_EXERCÍCIO PROPOSTO_: Continue o relato a seguir, sobre Josué e a cidade de Gibeão, começando logo depois da última frase que aparece.

(Josué 9)

Como era de se esperar, a notícia da destruição de Ai espalhou mais ainda o terror por toda a Canaã. Conhecedores da fama sanguinária de Josué, os reis dos heteus, dos amorreus, dos cananeus, dos jebuseus, dos perizeus, dos heveus e outros eus fizeram uma aliança para guerrearem juntos contra Israel. Havia, no entanto, uma cidade chamada Gibeão, na terra dos heveus, cujos líderes decidiram adotar uma estratégia diferente. Afinal, lutar contra os israelitas não parecia uma idéia muito boa. A tomada de Ai tinha sido uma luta normal, com uma derrota na primeira batalha e uma boa estratégia na segunda, que foi vitoriosa. Mas o que dizer sobre Jericó? Como explicar aquele cerco que mais parecia um desfile de carnaval, e a queda das muralhas quando o povo gritou? Não, não: melhor dar outro jeito de livrar a pele. E foi o que eles fizeram, como veremos.
Os israelitas estavam acampados em Gilgal, ainda comemorando conquista de Ai. Celebravam, davam gritos de guerra, exibiam uns aos outros o que haviam saqueado da cidade. Porém a festa foi interrompida pela chegada de uma caravana de homens maltrapilhos, trazendo jumentos cansados carregados de sacos velhos e odres de vinho remendados. O povo se reuniu em volta do recém-chegados, olhando-os com curiosidade e uma ponta de desdém.

_MATERIAL DE ORIGEM_:
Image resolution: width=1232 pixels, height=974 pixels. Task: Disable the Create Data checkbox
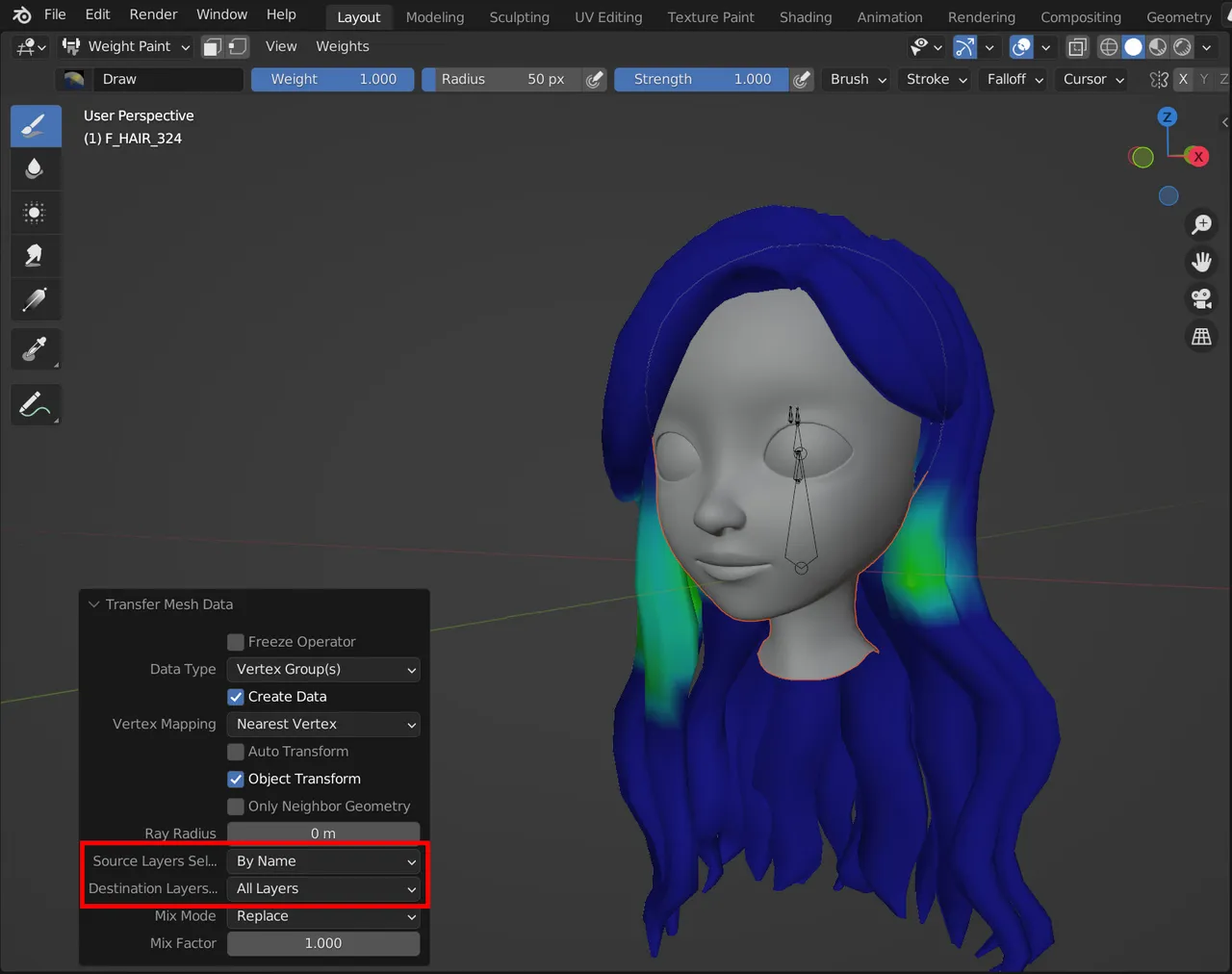point(236,696)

_RESPOSTA_:
— Opa. E aí? Desculpe a gente chegar assim sem mais nem menos. Viemos de um país distante, e ouvimos falar da grande força e poderio de seu povo. Sendo assim, resolvemos vir aqui apresentar nossos cumprimentos e fazer com vocês um acordo de paz e colaboração.
Os homens de Israel ouviram aquilo meio desconfiados, e Josué questionou os viajantes:
— Hum, sei… E como a gente vai saber que essa ladainha toda é verdade, hein, ô feinho? E se na verdade vocês forem um desses caras que moram por aqui? A gente não tá aqui pra fazer acordo com os povos daqui não. Nosso negócio é matar todo mundo, destruir as cidades e saquear tudo. E quem garante que vocês não são uns cananeus metidos a espertinhos?
Falava grosso esse Josué, não? Quando Javé não estava por perto, é claro. Mas o porta-voz dos viajantes respondeu:
— De jeito nenhum, que é isso??? Somos de longe, já disse. E estamos dispostos até a trabalhar pra vocês, veja só. Façam acordo com a gente, vai ser bom pros dois lados…
— Hum… E quem são vocês exatamente? De onde vêem?
— Já disse, já disse: somos de um país muito longe daqui, vocês não conhecem. Viemos até aqui porque ouvimos falar do deus de vocês, das coisas espantosas que ele fez no Egito. Impressionante aquilo, uau! E também chegaram a nossos ouvidos a história das batalhas que vocês travaram contra os reis Seom e Ogue. Então nossos líderes nos mandaram pra cá, a fim de propor a vocês um acordo de paz, e até mesmo oferecer nossos serviços para o que vocês quiserem. Acreditem, somos de muito longe mesmo. Olha esse pão seco e bolorento aqui, quando saímos de casa estava quentinho. Nossos odres, nossas roupas e sandálias, era tudo novo, e agora vejam só o estado.
— É, cês tão numa pindaíba danada mesmo…
— Tô te falando… Mas tudo bem, valeu a viagem só para conhecermos este povo tão pujante. Agora só nos falta conhecer seu grande líder Josué.
— Er… Sou eu mesmo.
— O senhor é Josué??? Mas que honra! QUE HONRA! Senhor Josué, devo dizer que sua fama de general e grande líder alcançou os cantos mais distantes da Terra.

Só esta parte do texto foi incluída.